**What is being asked:**
The answer must be every line below that contains the string "agent".

==================================================

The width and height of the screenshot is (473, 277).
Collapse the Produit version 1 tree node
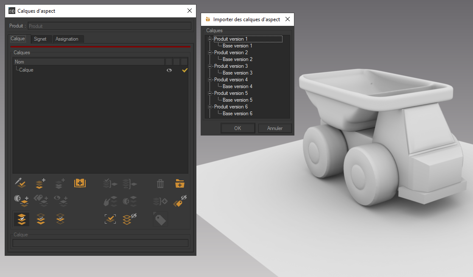tap(209, 39)
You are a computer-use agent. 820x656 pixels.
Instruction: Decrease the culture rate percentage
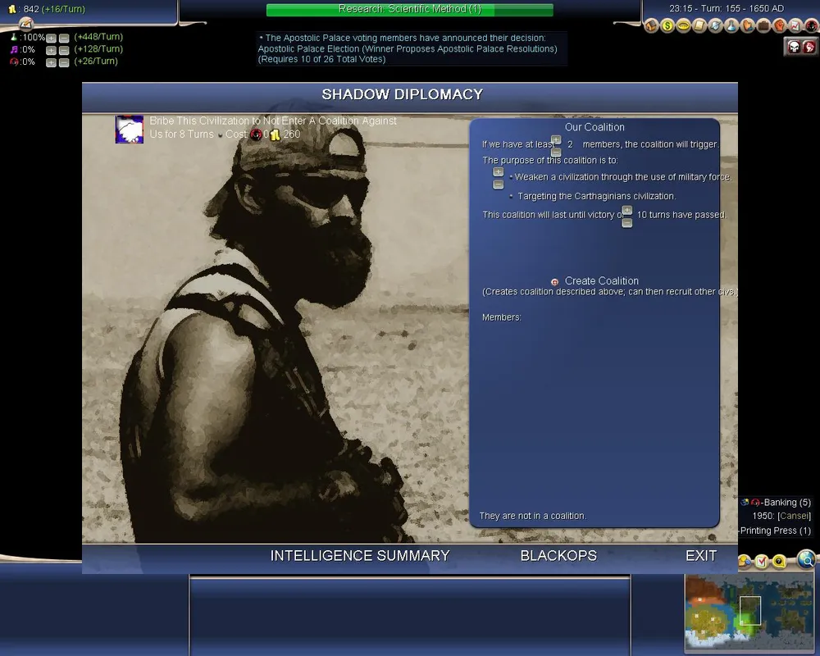64,50
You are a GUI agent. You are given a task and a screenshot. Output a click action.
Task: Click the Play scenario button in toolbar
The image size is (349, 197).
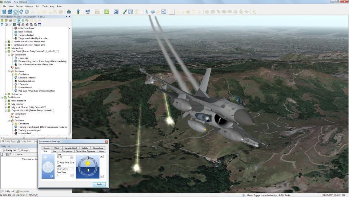click(16, 12)

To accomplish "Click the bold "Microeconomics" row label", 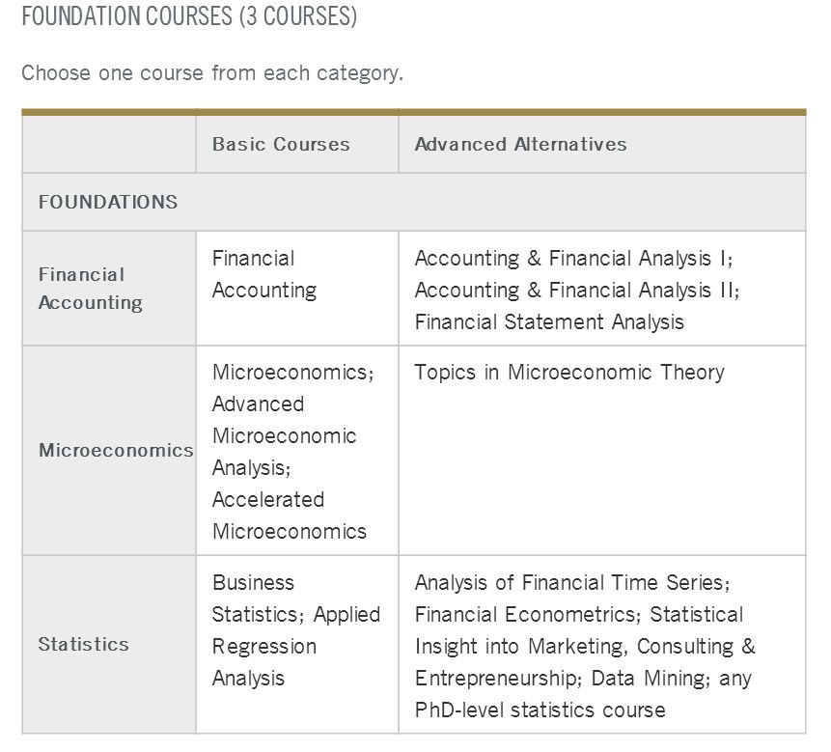I will (116, 451).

==================================================

**Exercise output:**
You are a computer-use agent. 820x656 pixels.
You are a GUI agent. You are given a task and a screenshot. Output a click action.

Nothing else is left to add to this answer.